The entries should be given again so that each one matches the original exactly.

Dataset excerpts
----

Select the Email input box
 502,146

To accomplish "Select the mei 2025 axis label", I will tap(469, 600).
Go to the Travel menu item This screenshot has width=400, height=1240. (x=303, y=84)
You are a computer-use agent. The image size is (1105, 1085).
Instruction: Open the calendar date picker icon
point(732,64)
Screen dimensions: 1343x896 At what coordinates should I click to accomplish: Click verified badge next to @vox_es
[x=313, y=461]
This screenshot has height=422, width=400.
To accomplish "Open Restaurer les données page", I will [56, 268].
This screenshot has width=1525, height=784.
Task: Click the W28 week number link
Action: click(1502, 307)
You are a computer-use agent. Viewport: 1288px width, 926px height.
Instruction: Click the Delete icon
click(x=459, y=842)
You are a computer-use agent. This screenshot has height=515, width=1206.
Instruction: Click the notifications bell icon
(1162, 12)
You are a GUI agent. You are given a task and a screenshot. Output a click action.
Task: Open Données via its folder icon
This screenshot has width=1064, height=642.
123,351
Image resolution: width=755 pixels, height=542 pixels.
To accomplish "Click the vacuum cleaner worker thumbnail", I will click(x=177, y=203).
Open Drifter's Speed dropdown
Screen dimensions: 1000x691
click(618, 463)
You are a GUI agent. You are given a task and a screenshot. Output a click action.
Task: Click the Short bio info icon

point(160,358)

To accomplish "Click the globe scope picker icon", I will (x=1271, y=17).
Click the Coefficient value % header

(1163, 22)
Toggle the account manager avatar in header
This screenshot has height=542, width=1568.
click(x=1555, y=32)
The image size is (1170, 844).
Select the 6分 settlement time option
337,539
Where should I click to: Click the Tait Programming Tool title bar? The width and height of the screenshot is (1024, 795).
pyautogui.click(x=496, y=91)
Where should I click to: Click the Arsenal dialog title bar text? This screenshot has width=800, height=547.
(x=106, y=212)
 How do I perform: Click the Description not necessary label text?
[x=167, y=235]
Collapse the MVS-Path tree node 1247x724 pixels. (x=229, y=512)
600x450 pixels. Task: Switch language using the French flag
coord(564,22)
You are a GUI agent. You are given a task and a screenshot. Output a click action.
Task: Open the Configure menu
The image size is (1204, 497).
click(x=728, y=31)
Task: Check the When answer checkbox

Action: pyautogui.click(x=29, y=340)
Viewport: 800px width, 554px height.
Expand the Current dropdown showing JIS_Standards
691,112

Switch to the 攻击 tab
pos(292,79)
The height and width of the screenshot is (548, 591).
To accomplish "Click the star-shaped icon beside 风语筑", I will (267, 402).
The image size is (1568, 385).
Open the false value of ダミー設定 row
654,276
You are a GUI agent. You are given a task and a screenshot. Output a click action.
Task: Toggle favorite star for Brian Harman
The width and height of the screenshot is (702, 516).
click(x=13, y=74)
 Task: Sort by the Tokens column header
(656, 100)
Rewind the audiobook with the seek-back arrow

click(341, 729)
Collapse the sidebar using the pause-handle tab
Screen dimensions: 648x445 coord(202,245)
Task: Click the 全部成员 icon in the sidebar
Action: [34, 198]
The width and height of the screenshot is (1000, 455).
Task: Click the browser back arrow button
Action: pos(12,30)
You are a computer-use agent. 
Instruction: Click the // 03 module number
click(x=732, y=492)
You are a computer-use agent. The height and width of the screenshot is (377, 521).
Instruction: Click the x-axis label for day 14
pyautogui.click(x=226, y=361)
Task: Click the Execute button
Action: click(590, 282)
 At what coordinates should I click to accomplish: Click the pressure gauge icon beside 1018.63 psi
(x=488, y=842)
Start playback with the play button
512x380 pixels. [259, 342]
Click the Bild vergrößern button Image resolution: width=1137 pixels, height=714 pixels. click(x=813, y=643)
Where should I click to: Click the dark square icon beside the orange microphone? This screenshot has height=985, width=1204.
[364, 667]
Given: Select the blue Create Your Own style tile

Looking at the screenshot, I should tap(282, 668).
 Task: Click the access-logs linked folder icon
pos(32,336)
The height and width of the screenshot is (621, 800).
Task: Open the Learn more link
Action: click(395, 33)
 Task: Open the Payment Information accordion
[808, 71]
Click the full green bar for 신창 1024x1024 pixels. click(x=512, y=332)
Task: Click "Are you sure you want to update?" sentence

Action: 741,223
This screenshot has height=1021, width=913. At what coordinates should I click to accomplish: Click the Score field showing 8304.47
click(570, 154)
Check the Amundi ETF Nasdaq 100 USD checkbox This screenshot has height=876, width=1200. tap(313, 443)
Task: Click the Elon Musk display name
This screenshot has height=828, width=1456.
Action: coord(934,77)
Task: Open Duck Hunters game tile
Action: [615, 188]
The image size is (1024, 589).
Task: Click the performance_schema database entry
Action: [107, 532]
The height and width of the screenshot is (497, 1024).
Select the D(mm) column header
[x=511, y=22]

----

Output for this exercise
Select the Email input box
 502,146

To accomplish "Select the mei 2025 axis label", I will tap(469, 600).
Go to the Travel menu item This screenshot has width=400, height=1240. (x=303, y=84)
You are a computer-use agent. The image size is (1105, 1085).
Instruction: Open the calendar date picker icon
point(732,64)
Screen dimensions: 1343x896 At what coordinates should I click to accomplish: Click verified badge next to @vox_es
[x=313, y=461]
This screenshot has height=422, width=400.
To accomplish "Open Restaurer les données page", I will [56, 268].
This screenshot has width=1525, height=784.
Task: Click the W28 week number link
Action: click(1502, 307)
You are a computer-use agent. Viewport: 1288px width, 926px height.
Instruction: Click the Delete icon
click(x=459, y=842)
You are a computer-use agent. This screenshot has height=515, width=1206.
Instruction: Click the notifications bell icon
(1162, 12)
You are a GUI agent. You are given a task and a screenshot. Output a click action.
Task: Open Données via its folder icon
This screenshot has width=1064, height=642.
123,351
Image resolution: width=755 pixels, height=542 pixels.
To accomplish "Click the vacuum cleaner worker thumbnail", I will click(x=177, y=203).
Open Drifter's Speed dropdown
Screen dimensions: 1000x691
click(618, 463)
You are a GUI agent. You are given a task and a screenshot. Output a click action.
Task: Click the Short bio info icon

point(160,358)

To accomplish "Click the globe scope picker icon", I will (x=1271, y=17).
Click the Coefficient value % header

(1163, 22)
Toggle the account manager avatar in header
This screenshot has height=542, width=1568.
click(x=1555, y=32)
The image size is (1170, 844).
Select the 6分 settlement time option
337,539
Where should I click to: Click the Tait Programming Tool title bar? The width and height of the screenshot is (1024, 795).
pyautogui.click(x=496, y=91)
Where should I click to: Click the Arsenal dialog title bar text? This screenshot has width=800, height=547.
(x=106, y=212)
 How do I perform: Click the Description not necessary label text?
[x=167, y=235]
Collapse the MVS-Path tree node 1247x724 pixels. (x=229, y=512)
600x450 pixels. Task: Switch language using the French flag
coord(564,22)
You are a GUI agent. You are given a task and a screenshot. Output a click action.
Task: Open the Configure menu
The image size is (1204, 497).
click(x=728, y=31)
Task: Check the When answer checkbox

Action: pyautogui.click(x=29, y=340)
Viewport: 800px width, 554px height.
Expand the Current dropdown showing JIS_Standards
691,112

Switch to the 攻击 tab
pos(292,79)
The height and width of the screenshot is (548, 591).
To accomplish "Click the star-shaped icon beside 风语筑", I will (267, 402).
The image size is (1568, 385).
Open the false value of ダミー設定 row
654,276
You are a GUI agent. You are given a task and a screenshot. Output a click action.
Task: Toggle favorite star for Brian Harman
The width and height of the screenshot is (702, 516).
click(x=13, y=74)
 Task: Sort by the Tokens column header
(656, 100)
Rewind the audiobook with the seek-back arrow

click(341, 729)
Collapse the sidebar using the pause-handle tab
Screen dimensions: 648x445 coord(202,245)
Task: Click the 全部成员 icon in the sidebar
Action: [34, 198]
The width and height of the screenshot is (1000, 455).
Task: Click the browser back arrow button
Action: pos(12,30)
You are a computer-use agent. 
Instruction: Click the // 03 module number
click(x=732, y=492)
You are a computer-use agent. The height and width of the screenshot is (377, 521).
Instruction: Click the x-axis label for day 14
pyautogui.click(x=226, y=361)
Task: Click the Execute button
Action: click(590, 282)
 At what coordinates should I click to accomplish: Click the pressure gauge icon beside 1018.63 psi
(x=488, y=842)
Start playback with the play button
512x380 pixels. [259, 342]
Click the Bild vergrößern button Image resolution: width=1137 pixels, height=714 pixels. click(x=813, y=643)
Where should I click to: Click the dark square icon beside the orange microphone? This screenshot has height=985, width=1204.
[364, 667]
Given: Select the blue Create Your Own style tile

Looking at the screenshot, I should tap(282, 668).
 Task: Click the access-logs linked folder icon
pos(32,336)
The height and width of the screenshot is (621, 800).
Task: Open the Learn more link
Action: click(395, 33)
 Task: Open the Payment Information accordion
[808, 71]
Click the full green bar for 신창 1024x1024 pixels. click(x=512, y=332)
Task: Click "Are you sure you want to update?" sentence

Action: 741,223
This screenshot has height=1021, width=913. At what coordinates should I click to accomplish: Click the Score field showing 8304.47
click(570, 154)
Check the Amundi ETF Nasdaq 100 USD checkbox This screenshot has height=876, width=1200. tap(313, 443)
Task: Click the Elon Musk display name
This screenshot has height=828, width=1456.
Action: coord(934,77)
Task: Open Duck Hunters game tile
Action: [615, 188]
The image size is (1024, 589).
Task: Click the performance_schema database entry
Action: [107, 532]
The height and width of the screenshot is (497, 1024).
Select the D(mm) column header
[x=511, y=22]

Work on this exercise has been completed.